Production of Amplitude Modulated Wave

 Any signal that is generated from a source and needs to be sent over large distances from the source to the receiver, needs to be modified. This can be done by superimposition with a carrier signal to ensure the signal can be transmitted in a suitable bandwidth. Amplitude modulation can be produced by a variety of methods. A conceptually simple method is shown in the block diagram below

Here the modulating signal $A_m\sin {\omega }_{m}t$ is added to the carrier signal $A_c\sin {\omega }_{c}t$ to produce the signal x (t). This signal $x(t)=A_m\sin {\omega }_{m}t+A_c\sin {\omega }_{c}t$ is passed through a square-law device which is a non-linear device which produces an output.
$y(t)=Bx(t)+C{x}^2(t)$ where B and C are constants.

This square waveform passes through a bandpass filter. The bandpass filter is a device which filters out the noise that is the unwanted frequencies. For example, if the frequencies of the system differ from those including ‘ω’ and ω±ω’, then the bandpass filter automatically rejects them.

Yet, the process is incomplete. The modulated signal generated is quite weak and cannot sustain attenuation over a large distance. This demands strengthening the signal. We get this by amplification of the signal using an amplifier diode. The quality of the signal does not change only its strength increases by the amplifier which forms the second last part of the circuit.

Finally, the amplified and modulated signal goes to a transmitter or antenna for radiation at a particular bandwidth frequency.

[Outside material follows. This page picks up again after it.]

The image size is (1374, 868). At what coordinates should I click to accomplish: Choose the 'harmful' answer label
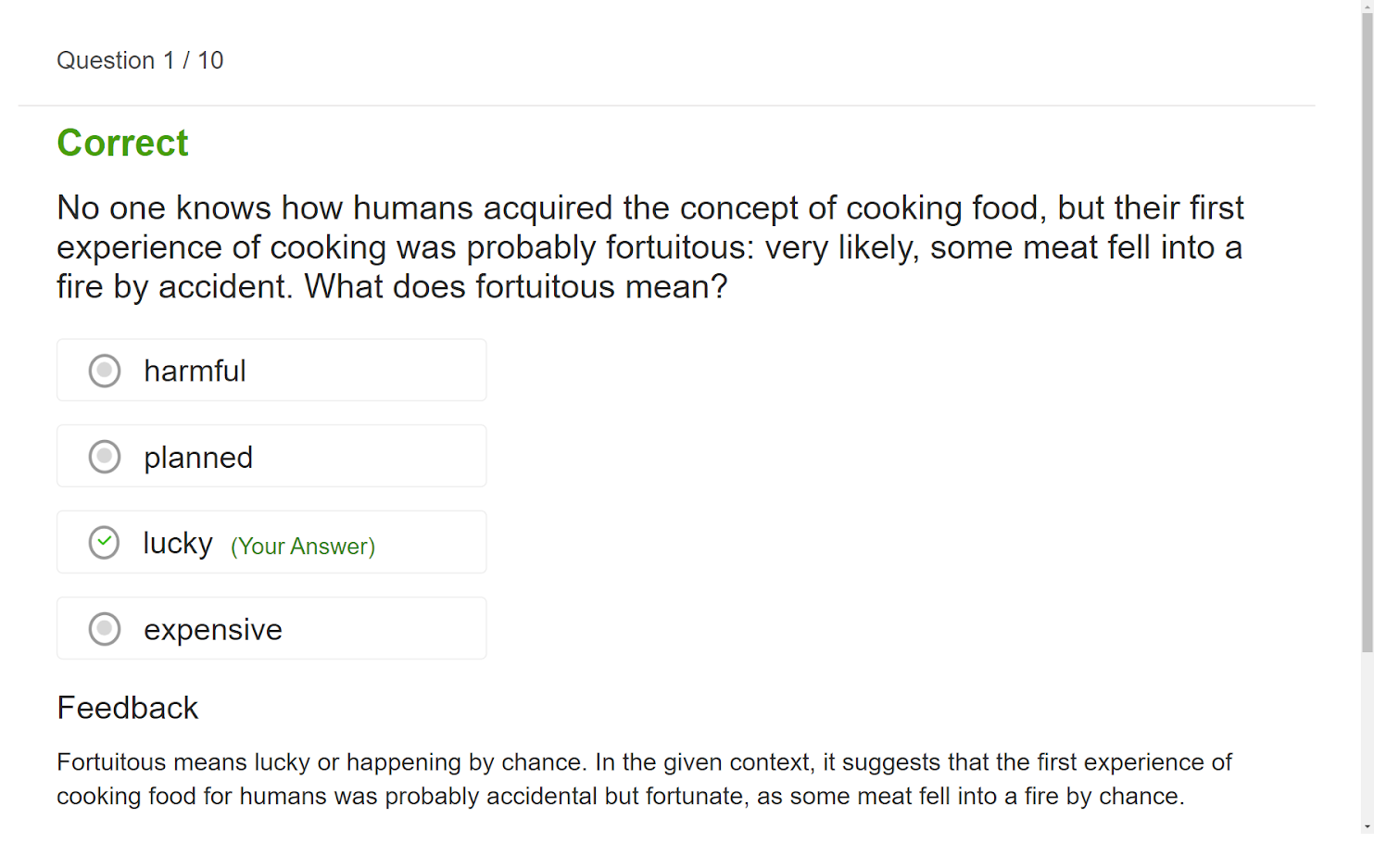coord(195,371)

This antenna transmits the signal over large distances using radiation. But this alone does not ensure the signal will reach its destination.

Power in AM waves

If $V_{rms}$ is root mean square value
and $\mathrm{R}=$ Resistance
then Power dissipated in any circuit.

$P=\frac{V_{rms}^2}{R}$

So Carrier Power will be given as

$P_c=\frac{{\left(\frac{E_{\mathrm{c}}}{\sqrt{2}}\right)}^2}{R}=\frac{E_c^2}{2R}$

$E_c=$ The amplitude of the carrier wave
$R=$ Resistance
Similarly, Total Power of sidebands will be given as

$P_{sb}=\frac{{\left(\frac{m_a{E}_c}{2\sqrt{2}}\right)}^2}{R}+\frac{{\left(\frac{m_a{E}_c}{2\sqrt{2}}\right)}^2}{R}=\frac{m_a^2{E}_c^2}{4R}$

Where 

$m_a=$ modulation index
$E_c=$ the amplitude of carrier waves
$R=$ resistance
And this gives Total power of AM wave as

$\begin{array}{rl}& P_{\text{total }}=P_c+P_{sb}\\ & =\frac{E_c^2}{2R}(1+\frac{m_a^2}{2})\end{array}$

where
$m_a=$ modulation index
$E_c=$ the amplitude of carrier waves
$R=$ Resistance
Note-maximum power in the AM wave without distortion Occurs when $m_a=1$ I.e $P_t=1.5P=3P_{sb}$